METHODS: We conducted systematic hospital-based cholera surveillance among diarrhea patients in 22 sites throughout Bangladesh from 2014 to 2018. Stool specimens were collected and tested for Vibrio cholerae by microbiological culture. Participants' socioeconomic status and clinical, sanitation, and food history were recorded. We used generalized estimating equations to identify the factors associated with cholera among diarrhea patients.
RESULTS: Among 26 221 diarrhea patients enrolled, 6.2% (n = 1604) cases were V. cholerae O1. The proportion of diarrhea patients positive for cholera in children <5 years was 2.1% and in patients ≥5 years was 9.5%. The proportion of cholera in Dhaka and Chittagong Division was consistently high. We observed biannual seasonal peaks (pre- and postmonsoon) for cholera across the country, with higher cholera positivity during the postmonsoon in western regions and during the pre-monsoon season in eastern regions. Cholera risk increased with age, occupation, and recent history of diarrhea among household members.
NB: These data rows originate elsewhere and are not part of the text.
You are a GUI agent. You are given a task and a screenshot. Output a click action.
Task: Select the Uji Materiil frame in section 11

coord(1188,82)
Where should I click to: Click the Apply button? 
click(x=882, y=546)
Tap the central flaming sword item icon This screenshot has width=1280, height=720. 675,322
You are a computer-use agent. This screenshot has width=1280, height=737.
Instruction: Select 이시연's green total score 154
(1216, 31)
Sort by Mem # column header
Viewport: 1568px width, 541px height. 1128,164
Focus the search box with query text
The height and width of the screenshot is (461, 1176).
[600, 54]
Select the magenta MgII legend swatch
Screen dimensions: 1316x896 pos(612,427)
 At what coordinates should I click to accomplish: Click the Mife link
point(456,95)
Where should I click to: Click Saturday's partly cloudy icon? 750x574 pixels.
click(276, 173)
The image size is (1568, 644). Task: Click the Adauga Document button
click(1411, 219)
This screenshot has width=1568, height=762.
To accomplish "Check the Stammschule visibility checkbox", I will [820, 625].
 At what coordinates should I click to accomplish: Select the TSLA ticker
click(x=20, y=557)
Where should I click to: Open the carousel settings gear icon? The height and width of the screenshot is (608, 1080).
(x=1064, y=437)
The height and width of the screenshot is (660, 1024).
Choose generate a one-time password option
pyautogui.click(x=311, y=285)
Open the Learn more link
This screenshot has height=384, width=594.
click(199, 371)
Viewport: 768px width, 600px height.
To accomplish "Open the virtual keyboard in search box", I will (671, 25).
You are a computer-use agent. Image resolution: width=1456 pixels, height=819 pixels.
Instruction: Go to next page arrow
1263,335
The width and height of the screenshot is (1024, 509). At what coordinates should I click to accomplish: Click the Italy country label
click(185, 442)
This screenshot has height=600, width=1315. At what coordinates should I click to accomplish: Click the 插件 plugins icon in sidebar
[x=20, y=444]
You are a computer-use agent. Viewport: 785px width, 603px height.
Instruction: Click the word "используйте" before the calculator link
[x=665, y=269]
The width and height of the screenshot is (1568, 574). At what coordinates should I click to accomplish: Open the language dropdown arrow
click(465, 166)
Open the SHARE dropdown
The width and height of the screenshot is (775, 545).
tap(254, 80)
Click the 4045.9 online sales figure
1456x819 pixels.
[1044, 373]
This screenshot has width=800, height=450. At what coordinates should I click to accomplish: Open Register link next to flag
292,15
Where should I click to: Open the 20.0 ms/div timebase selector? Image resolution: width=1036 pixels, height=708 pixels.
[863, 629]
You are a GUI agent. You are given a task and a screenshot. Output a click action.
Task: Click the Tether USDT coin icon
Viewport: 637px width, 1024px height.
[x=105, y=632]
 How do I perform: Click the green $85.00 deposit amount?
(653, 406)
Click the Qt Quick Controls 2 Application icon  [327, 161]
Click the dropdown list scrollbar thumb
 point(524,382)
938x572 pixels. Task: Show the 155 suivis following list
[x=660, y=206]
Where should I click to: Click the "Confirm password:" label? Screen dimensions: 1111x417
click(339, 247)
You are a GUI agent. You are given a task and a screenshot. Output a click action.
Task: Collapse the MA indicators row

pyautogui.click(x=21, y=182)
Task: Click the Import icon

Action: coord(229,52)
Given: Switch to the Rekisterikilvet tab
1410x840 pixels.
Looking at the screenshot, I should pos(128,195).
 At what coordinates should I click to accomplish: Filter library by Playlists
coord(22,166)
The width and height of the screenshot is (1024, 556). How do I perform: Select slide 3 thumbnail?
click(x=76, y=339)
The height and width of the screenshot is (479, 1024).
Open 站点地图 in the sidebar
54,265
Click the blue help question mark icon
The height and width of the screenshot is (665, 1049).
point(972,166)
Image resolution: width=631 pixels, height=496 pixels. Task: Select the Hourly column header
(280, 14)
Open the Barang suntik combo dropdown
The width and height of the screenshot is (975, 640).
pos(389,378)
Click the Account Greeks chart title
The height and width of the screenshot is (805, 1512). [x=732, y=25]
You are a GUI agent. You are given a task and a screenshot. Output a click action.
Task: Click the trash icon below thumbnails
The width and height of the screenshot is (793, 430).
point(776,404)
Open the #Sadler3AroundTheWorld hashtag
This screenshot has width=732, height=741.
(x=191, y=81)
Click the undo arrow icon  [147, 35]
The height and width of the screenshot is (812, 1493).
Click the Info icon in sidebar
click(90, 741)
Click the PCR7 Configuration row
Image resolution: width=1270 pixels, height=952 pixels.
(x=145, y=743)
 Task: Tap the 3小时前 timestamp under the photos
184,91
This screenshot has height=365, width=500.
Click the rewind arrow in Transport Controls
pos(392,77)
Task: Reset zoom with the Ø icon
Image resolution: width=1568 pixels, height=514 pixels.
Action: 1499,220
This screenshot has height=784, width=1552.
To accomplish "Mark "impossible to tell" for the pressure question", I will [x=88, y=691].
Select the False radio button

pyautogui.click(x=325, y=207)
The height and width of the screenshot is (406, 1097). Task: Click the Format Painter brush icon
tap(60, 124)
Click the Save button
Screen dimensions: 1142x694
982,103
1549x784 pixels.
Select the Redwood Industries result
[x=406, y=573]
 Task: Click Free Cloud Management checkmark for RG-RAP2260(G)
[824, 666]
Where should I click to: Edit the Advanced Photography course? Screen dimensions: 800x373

CONCLUSIONS: Cholera occurs throughout a large part of Bangladesh. Cholera-prone areas should be prioritized to control the disease by implementation of targeted interventions. These findings can help strengthen the cholera-control program and serve as the basis for future studies for tracking the impact of cholera-control interventions in Bangladesh.